> [Records provided]
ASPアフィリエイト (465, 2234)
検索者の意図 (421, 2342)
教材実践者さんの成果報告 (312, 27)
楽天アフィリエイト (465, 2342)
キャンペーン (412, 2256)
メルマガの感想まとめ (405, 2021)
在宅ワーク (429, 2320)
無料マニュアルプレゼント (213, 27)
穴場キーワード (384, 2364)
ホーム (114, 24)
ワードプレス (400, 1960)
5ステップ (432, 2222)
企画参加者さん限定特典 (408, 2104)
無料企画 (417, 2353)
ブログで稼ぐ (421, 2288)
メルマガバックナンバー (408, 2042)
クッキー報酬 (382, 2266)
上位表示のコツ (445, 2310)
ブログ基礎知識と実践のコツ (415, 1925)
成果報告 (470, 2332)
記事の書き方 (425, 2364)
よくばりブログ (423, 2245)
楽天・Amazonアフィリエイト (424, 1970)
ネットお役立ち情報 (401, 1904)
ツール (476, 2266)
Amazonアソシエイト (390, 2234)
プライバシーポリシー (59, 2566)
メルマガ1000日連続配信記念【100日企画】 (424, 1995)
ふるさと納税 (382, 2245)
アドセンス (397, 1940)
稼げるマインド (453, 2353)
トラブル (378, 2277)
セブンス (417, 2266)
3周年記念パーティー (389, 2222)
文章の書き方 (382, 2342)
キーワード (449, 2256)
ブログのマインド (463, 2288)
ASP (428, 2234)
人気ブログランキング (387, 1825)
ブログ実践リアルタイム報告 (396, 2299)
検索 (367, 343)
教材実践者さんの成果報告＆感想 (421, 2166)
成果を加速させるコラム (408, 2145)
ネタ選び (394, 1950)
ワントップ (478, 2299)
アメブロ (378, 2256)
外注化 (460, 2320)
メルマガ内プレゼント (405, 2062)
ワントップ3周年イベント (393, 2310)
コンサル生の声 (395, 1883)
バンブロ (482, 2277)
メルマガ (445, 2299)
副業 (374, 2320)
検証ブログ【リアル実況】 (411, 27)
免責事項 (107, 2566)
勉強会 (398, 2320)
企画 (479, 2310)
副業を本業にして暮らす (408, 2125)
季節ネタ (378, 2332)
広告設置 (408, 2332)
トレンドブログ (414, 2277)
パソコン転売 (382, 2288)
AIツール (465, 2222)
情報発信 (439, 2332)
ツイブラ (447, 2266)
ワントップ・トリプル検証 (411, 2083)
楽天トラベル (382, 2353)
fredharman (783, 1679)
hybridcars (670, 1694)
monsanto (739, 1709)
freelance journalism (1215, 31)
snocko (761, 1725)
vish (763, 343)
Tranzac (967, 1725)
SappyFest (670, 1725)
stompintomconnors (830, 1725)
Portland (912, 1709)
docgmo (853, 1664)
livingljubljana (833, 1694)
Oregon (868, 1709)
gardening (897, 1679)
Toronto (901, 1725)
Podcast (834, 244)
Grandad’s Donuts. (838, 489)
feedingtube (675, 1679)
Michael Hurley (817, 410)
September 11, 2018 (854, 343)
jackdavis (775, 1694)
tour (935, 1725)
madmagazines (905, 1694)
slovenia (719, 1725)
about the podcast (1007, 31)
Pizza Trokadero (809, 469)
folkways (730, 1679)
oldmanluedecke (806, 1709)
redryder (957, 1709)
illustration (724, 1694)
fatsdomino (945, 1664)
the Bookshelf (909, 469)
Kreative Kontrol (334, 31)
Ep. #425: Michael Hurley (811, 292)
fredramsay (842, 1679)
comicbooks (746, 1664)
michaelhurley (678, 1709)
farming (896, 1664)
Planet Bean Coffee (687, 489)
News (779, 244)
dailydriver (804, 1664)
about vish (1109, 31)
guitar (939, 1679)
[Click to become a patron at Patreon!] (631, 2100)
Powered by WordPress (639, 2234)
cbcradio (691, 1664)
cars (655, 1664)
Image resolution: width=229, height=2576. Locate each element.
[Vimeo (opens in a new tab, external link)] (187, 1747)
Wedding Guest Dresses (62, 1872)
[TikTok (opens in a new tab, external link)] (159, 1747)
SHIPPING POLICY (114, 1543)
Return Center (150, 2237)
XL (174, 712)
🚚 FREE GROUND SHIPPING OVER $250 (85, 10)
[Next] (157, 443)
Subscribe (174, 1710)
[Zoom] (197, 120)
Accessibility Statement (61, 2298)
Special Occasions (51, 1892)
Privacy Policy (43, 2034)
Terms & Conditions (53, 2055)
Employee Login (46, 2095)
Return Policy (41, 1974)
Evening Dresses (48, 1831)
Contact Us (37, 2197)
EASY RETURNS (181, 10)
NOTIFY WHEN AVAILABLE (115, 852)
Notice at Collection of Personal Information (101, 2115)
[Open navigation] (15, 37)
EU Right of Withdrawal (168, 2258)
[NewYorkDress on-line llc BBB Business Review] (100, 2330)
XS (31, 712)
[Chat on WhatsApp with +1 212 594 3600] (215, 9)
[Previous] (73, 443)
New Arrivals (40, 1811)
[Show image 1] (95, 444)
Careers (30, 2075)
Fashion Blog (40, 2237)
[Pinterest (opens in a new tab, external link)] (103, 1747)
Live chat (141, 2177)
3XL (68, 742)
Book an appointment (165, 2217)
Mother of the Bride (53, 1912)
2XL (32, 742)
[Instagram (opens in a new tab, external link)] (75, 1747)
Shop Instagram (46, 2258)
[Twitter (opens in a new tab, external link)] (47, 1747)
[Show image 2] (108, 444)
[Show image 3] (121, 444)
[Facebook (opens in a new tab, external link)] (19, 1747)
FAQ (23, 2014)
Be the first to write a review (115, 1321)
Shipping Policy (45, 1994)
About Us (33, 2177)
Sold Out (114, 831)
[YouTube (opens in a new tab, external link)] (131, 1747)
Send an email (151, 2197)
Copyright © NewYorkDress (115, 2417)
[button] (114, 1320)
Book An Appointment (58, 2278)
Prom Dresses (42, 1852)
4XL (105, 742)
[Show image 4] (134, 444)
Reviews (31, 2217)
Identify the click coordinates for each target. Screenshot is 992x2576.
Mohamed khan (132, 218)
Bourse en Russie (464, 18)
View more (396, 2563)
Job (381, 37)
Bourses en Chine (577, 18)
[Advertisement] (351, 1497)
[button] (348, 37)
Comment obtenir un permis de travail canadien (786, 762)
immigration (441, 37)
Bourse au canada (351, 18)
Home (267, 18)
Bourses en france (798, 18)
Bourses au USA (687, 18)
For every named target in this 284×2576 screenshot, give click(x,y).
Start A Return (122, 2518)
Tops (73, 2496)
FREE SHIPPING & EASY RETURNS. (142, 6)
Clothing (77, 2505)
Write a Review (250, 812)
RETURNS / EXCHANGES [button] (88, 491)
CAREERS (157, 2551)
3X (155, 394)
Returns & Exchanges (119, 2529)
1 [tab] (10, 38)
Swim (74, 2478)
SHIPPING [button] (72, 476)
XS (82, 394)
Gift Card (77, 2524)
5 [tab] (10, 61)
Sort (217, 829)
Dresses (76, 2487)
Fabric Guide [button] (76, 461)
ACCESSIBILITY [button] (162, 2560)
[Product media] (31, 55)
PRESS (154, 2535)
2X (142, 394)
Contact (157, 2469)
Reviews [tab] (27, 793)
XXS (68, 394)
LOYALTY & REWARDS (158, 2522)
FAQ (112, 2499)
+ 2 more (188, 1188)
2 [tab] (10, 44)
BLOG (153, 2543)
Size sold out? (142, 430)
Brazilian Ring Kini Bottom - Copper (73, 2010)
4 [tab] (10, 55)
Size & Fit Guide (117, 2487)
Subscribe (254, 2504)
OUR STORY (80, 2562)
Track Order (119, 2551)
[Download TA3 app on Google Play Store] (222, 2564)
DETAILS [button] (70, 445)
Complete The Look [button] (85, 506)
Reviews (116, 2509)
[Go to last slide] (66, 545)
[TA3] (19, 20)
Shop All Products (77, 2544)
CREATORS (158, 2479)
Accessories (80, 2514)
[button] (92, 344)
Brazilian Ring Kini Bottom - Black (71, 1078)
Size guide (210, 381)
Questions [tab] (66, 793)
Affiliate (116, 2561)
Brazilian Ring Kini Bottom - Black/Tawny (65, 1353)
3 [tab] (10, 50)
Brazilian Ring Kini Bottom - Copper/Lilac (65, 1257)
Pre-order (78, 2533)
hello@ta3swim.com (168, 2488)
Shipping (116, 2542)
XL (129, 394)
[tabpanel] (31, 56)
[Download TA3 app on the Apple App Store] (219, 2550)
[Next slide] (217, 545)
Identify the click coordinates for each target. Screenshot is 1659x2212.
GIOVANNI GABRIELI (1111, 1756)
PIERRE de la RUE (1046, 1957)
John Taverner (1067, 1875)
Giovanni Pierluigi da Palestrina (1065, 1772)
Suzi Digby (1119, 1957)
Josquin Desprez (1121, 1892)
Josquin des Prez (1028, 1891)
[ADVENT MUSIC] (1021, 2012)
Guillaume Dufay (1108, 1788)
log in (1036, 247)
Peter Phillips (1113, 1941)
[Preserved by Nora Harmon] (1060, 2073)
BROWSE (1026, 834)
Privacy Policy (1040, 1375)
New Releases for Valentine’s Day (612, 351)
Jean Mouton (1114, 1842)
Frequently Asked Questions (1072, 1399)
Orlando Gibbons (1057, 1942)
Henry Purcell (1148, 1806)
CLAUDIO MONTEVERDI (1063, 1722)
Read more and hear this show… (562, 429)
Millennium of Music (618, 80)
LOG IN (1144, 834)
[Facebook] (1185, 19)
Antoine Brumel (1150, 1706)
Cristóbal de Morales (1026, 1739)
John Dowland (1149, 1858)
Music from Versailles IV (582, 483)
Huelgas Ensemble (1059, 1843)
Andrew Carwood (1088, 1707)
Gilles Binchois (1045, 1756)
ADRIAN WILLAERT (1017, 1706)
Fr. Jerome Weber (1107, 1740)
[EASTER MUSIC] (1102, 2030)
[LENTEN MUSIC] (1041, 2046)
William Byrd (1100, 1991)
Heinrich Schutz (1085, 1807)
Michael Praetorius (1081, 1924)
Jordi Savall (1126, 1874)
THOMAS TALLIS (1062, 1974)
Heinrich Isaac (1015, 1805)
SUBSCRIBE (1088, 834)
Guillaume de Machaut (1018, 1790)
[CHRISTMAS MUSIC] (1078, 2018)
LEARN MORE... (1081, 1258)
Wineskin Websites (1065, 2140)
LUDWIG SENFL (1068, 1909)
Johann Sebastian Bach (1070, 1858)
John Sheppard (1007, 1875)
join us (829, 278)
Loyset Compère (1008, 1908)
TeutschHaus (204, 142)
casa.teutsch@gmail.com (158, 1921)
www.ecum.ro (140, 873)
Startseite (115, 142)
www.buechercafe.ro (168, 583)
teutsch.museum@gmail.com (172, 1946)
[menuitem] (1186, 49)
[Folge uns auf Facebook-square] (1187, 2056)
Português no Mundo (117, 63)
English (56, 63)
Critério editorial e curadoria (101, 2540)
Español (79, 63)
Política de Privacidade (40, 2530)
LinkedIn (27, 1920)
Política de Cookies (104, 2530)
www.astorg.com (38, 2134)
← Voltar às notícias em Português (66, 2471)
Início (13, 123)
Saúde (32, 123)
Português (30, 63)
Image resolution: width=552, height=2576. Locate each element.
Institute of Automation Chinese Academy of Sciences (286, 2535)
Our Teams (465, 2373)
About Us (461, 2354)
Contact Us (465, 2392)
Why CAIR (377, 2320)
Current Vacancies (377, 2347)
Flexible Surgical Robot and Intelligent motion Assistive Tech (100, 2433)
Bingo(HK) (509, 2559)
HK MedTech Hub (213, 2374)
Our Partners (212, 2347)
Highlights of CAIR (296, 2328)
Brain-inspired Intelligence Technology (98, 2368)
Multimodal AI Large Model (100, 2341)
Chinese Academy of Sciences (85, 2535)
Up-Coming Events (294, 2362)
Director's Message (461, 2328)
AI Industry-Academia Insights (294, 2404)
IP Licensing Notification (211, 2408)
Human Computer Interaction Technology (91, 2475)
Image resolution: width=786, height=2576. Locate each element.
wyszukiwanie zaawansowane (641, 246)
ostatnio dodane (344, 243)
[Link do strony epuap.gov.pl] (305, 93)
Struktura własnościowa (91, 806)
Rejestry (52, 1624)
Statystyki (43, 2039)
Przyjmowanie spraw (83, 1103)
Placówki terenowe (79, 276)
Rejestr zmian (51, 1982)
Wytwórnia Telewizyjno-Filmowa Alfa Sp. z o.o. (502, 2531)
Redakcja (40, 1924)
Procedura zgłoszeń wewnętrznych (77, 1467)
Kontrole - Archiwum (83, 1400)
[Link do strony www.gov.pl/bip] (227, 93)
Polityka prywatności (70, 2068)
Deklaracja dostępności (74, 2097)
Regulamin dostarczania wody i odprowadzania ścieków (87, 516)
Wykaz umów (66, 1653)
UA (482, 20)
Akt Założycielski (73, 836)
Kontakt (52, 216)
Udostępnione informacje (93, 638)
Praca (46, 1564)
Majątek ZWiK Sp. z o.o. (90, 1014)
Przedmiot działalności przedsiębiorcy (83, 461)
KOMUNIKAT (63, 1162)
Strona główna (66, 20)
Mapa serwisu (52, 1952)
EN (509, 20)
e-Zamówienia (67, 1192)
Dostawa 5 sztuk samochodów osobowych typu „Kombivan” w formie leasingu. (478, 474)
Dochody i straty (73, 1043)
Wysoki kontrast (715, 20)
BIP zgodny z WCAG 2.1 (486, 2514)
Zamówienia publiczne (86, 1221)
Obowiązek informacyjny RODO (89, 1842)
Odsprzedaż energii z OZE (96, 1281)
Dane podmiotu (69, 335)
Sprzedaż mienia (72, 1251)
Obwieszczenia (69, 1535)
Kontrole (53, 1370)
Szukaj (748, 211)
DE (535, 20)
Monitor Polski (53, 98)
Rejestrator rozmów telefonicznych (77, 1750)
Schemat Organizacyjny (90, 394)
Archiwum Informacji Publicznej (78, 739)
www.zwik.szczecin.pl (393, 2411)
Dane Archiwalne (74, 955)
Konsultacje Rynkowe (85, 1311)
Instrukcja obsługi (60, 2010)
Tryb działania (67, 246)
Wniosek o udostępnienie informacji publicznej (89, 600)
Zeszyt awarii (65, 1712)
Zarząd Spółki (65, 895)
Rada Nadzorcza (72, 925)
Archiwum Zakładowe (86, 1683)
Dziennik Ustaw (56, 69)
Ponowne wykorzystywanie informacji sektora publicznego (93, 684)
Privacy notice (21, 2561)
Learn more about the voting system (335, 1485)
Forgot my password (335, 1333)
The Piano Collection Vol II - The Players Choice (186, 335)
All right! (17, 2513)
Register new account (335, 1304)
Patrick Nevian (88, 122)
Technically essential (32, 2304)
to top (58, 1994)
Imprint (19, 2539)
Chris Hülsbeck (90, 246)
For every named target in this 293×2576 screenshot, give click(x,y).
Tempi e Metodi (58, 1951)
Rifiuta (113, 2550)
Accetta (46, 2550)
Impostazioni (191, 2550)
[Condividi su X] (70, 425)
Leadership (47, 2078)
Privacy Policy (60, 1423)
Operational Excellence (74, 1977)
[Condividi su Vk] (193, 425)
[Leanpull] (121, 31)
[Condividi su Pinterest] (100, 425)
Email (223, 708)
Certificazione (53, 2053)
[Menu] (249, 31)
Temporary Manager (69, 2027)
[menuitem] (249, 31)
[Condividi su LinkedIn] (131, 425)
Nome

> [Exercise details] Copy out the lines above with "Dresses" in them.

> [Reply]
Wedding Guest Dresses (62, 1872)
Evening Dresses (48, 1831)
Prom Dresses (42, 1852)
Dresses (76, 2487)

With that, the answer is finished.